That is a parody of a very thoughtful note that came into TWN this morning from a loyal reader regarding Jeffrey Gedmin’s pending “rumored” nomination as one of John Bolton’s right-hand people at the U.S. Mission to the United Nations.
Gedmin, while a self-described spear-carrier for the neoconservative movement, is a very personable and smart guy. We run in a lot of the same circles — and folks that know both of us are divided 50/50 on whether he is appropriate for John Bolton’s close staff. I am opposed — not because of Gedmin — but because Bolton wants to get a number of “Mini-Me’s” into place in the State Department and elsewhere. To have two senior neocons at the U.N. is simply a mistake.
Gedmin is somewhat of a protege of former National Review editor (and now NR editor-at-large) John O’Sullivan — and Gedmin is responsible for including me in some of the most stimulating foreign policy meetings I have attended, including the Congress of Phoenix at which I hung out with Margaret Thatcher for what seemed to be an inappropriately long period of time over a weekend given her stature then. (Lady Thatcher is now being queried about “other company” she has kept of late.)
There has been some confusion as to whether Gedmin is being brought by Bolton into the “Deputy” job at the U.N. or as “Representative for Special Political Affairs.” The Deputy spot is traditionally reserved for career foreign service officers who have an intimate understanding of the micro-policy coordination required between America’s U.N.-deployed mission, which is a very large operation, and the work done in various bureaus at the State Department in Washington. The “Representative for Special Political Affairs” is, well, political.

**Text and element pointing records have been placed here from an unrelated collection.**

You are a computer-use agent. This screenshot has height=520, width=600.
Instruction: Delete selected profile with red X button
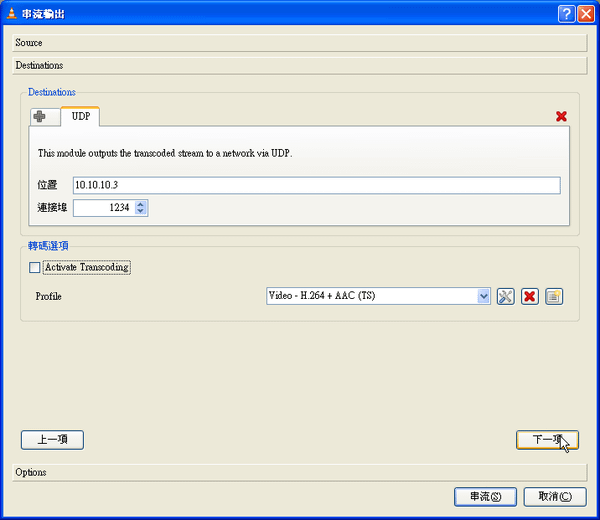coord(530,297)
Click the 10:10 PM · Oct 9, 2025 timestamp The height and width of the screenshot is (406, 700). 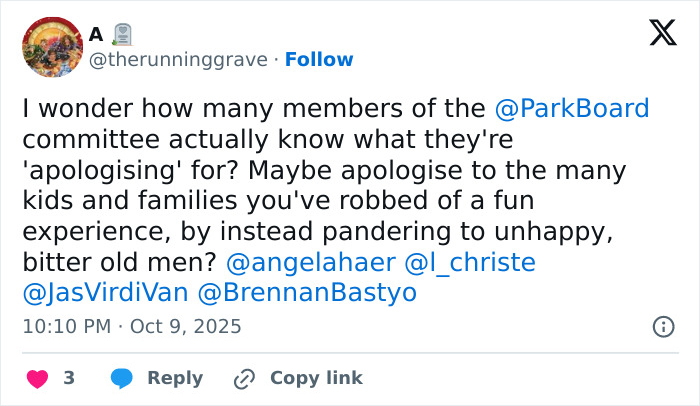pyautogui.click(x=132, y=326)
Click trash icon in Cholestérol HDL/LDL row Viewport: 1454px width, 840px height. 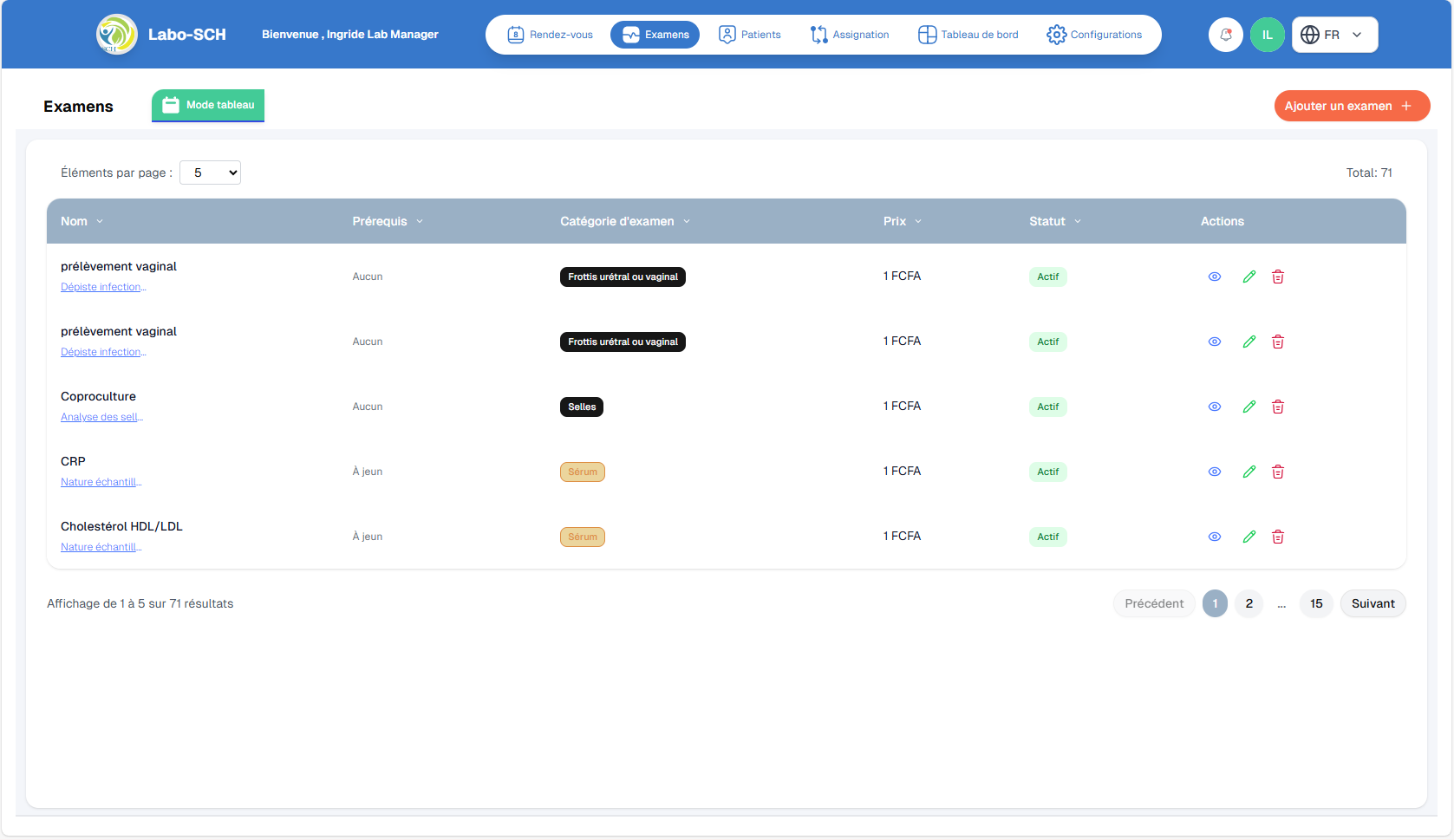point(1277,537)
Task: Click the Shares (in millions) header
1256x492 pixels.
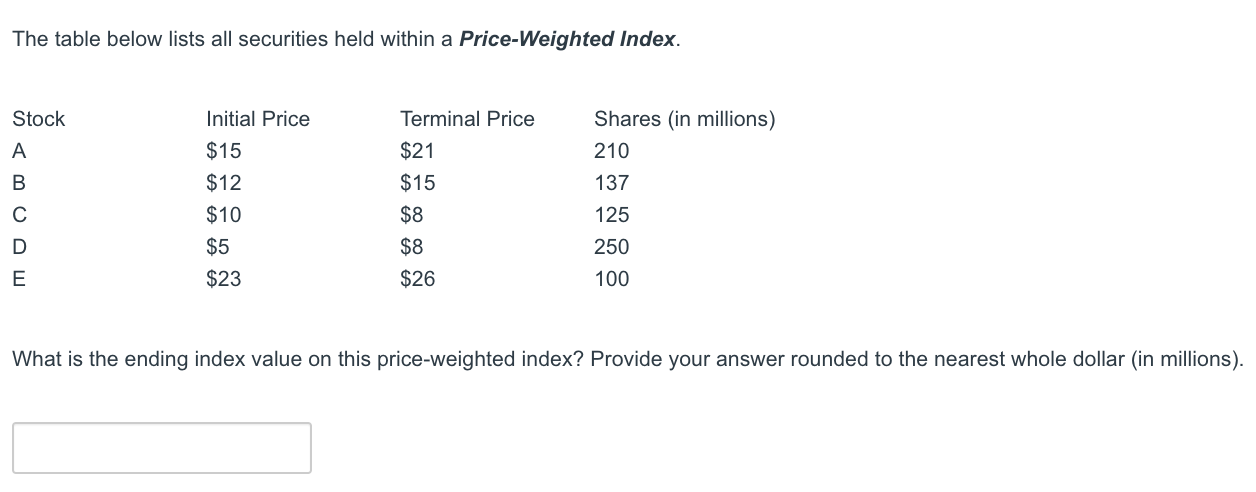Action: pos(684,119)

Most of those who have spoken to TWN about what they know refer to the “Deputy” job when referring to Gedmin’s aspirations, but they may be making a mistake in nomenclature.
However, Kenneth “Iraq will be a Cakewalk” Adelman served as Deputy Permanent Representative to the U.N. during the Reagan administration. And according to one TWN loyal reader who himself was a former senior-level American national security official, “Ken was as noxiously partisan as political appointees can get.”
It is interesting to note that Kenneth Adelman was one of the seven officials in American history whose nomination (as Director of the Arms Control & Disarmament Agency) went to the floor of the Senate without recommendation from the respective Senate Committee. John Bolton’s nomination as Ambassador to the United Nations was one of those seven as well.
Someone wake up Secretary Rice. If John Bolton is out there paving the way for ideological fellow-travelers like Jeffrey Gedmin, she should know about it. And if she does — what is she thinking?
For those of you who don’t get the importance of John Bolton bringing in Jeffrey Gedmin to his team, imagine an alternative universe where Ralph Nader was appointed (but not confirmed) to serve as U.S. Ambassador to the United Nations.
Shortly after that, Ambassador Nader began to work the machinery so that Michael Moore became Deputy Permanent Representative to the United Nations.
Some readers out there might love that alternative universe — but stacking the deck so strongly in one ideological corner — is bad for American interests.